Problem to work on | Transcribe the data below verbatim from the line with "Click the TabulationX logo emblem" to the line with "This screenshot has height=648, width=870.". Include both of those lines.

Source data |
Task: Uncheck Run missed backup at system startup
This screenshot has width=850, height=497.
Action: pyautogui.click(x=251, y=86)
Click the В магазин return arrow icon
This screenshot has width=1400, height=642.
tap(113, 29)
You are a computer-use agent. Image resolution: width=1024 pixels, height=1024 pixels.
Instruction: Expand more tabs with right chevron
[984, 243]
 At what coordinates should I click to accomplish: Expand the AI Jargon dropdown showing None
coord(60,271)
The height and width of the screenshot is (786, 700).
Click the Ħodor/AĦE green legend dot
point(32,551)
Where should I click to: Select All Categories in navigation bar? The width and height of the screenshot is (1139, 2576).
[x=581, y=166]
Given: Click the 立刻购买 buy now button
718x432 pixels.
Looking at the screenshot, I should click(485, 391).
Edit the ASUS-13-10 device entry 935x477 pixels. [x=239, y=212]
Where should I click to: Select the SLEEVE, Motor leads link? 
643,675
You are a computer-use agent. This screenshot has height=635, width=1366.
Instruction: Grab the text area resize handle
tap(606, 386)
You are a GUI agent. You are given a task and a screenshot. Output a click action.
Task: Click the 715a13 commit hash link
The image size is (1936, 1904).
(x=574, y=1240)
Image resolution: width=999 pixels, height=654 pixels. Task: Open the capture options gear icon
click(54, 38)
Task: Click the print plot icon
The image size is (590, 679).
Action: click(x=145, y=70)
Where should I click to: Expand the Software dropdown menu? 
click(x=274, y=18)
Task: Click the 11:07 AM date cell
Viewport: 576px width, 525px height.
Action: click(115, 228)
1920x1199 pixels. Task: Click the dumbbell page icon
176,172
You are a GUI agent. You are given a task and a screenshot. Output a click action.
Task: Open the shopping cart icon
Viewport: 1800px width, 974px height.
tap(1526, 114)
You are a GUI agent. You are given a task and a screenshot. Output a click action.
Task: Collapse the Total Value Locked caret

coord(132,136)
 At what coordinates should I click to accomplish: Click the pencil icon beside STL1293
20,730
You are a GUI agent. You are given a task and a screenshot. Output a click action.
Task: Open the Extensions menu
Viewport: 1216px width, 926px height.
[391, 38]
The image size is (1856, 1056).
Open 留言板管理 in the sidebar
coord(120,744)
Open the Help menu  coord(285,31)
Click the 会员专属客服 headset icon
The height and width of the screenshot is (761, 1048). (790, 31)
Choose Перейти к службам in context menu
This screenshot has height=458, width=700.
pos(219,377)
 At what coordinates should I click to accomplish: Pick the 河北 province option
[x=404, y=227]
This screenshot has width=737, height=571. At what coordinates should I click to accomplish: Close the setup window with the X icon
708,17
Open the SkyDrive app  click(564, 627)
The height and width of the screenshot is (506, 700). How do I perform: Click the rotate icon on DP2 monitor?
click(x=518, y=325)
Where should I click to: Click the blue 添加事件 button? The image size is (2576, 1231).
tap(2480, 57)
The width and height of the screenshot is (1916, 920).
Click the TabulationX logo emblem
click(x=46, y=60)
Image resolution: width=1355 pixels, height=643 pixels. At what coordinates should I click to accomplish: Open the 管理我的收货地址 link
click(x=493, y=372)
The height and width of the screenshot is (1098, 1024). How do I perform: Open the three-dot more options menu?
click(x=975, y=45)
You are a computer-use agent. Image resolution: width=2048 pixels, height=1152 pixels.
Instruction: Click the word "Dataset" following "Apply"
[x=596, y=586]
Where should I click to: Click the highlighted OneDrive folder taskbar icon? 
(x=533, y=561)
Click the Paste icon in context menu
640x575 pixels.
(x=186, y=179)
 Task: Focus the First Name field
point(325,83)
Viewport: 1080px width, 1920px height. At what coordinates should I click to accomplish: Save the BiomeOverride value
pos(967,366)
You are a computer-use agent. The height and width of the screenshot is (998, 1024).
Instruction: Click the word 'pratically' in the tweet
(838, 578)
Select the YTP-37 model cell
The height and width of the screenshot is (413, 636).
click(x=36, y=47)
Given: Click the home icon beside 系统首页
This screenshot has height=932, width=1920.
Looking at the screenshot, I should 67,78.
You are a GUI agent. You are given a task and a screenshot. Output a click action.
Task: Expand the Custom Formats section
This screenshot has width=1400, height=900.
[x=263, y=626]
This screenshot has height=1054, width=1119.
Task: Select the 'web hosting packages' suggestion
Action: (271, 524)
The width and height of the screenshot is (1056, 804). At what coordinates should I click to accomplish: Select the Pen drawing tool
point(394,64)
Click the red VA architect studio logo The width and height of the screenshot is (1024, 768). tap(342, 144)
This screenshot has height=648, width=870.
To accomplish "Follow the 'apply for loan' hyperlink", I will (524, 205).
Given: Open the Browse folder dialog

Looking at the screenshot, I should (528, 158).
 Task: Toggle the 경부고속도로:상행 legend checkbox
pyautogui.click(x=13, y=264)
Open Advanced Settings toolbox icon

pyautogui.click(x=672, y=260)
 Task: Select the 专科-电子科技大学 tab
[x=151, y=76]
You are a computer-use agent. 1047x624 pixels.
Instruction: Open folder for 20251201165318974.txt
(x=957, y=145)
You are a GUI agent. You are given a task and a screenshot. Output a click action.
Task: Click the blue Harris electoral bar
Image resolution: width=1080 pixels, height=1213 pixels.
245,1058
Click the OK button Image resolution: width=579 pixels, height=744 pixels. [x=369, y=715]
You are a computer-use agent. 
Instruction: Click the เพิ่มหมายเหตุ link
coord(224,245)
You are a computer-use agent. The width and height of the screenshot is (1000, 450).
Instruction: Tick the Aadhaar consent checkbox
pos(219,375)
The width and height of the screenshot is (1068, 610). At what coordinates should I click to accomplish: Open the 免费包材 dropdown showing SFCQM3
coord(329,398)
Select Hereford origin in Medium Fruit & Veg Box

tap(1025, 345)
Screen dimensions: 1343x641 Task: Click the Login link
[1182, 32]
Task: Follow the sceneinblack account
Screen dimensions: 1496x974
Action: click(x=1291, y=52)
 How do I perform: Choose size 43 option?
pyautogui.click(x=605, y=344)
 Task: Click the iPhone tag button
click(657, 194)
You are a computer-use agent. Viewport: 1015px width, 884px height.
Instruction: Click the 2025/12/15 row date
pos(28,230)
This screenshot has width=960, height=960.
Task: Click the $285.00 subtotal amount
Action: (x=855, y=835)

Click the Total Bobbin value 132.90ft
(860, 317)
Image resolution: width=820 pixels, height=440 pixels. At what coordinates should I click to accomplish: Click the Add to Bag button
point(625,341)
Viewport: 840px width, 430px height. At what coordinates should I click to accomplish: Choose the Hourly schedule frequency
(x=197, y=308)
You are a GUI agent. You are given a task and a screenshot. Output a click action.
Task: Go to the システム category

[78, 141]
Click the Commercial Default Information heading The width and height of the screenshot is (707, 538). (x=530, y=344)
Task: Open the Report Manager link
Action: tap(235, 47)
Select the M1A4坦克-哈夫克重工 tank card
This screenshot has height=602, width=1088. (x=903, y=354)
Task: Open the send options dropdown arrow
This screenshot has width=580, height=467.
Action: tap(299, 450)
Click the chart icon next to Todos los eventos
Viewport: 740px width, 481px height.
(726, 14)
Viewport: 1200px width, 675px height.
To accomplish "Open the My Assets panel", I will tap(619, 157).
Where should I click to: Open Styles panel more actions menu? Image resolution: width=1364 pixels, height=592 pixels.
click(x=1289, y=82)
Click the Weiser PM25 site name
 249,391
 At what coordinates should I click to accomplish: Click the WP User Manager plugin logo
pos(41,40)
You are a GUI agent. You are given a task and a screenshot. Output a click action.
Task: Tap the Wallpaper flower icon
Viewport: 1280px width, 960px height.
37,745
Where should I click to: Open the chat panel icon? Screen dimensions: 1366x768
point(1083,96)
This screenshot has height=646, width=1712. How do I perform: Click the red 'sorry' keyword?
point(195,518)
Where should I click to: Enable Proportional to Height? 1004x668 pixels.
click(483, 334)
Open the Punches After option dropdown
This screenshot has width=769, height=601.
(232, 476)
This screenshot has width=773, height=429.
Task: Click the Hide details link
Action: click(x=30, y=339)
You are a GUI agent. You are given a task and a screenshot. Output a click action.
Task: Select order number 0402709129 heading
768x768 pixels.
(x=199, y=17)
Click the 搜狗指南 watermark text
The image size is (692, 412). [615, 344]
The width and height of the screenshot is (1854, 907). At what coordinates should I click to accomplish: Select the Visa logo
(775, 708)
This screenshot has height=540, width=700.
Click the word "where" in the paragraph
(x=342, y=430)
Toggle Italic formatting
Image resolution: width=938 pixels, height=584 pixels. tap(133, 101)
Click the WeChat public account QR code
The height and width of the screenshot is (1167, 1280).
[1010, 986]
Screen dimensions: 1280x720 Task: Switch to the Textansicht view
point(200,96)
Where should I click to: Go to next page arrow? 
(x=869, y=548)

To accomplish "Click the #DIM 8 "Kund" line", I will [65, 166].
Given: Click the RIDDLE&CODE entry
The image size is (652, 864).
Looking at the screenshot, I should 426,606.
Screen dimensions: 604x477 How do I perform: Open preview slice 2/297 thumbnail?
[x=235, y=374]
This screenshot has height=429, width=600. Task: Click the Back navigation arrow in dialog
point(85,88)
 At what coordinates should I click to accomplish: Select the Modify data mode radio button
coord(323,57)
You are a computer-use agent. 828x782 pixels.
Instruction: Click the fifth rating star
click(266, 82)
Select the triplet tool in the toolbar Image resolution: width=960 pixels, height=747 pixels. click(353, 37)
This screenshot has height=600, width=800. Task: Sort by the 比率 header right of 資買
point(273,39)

Result |
Click the TabulationX logo emblem
click(x=46, y=60)
Image resolution: width=1355 pixels, height=643 pixels. At what coordinates should I click to accomplish: Open the 管理我的收货地址 link
click(x=493, y=372)
The height and width of the screenshot is (1098, 1024). How do I perform: Open the three-dot more options menu?
click(x=975, y=45)
You are a computer-use agent. Image resolution: width=2048 pixels, height=1152 pixels.
Instruction: Click the word "Dataset" following "Apply"
[x=596, y=586]
Where should I click to: Click the highlighted OneDrive folder taskbar icon? 
(x=533, y=561)
Click the Paste icon in context menu
640x575 pixels.
(x=186, y=179)
 Task: Focus the First Name field
point(325,83)
Viewport: 1080px width, 1920px height. At what coordinates should I click to accomplish: Save the BiomeOverride value
pos(967,366)
You are a computer-use agent. The height and width of the screenshot is (998, 1024).
Instruction: Click the word 'pratically' in the tweet
(838, 578)
Select the YTP-37 model cell
The height and width of the screenshot is (413, 636).
click(x=36, y=47)
Given: Click the home icon beside 系统首页
This screenshot has height=932, width=1920.
Looking at the screenshot, I should 67,78.
You are a GUI agent. You are given a task and a screenshot. Output a click action.
Task: Expand the Custom Formats section
This screenshot has width=1400, height=900.
[x=263, y=626]
This screenshot has height=1054, width=1119.
Task: Select the 'web hosting packages' suggestion
Action: (271, 524)
The width and height of the screenshot is (1056, 804). At what coordinates should I click to accomplish: Select the Pen drawing tool
point(394,64)
Click the red VA architect studio logo The width and height of the screenshot is (1024, 768). tap(342, 144)
This screenshot has height=648, width=870.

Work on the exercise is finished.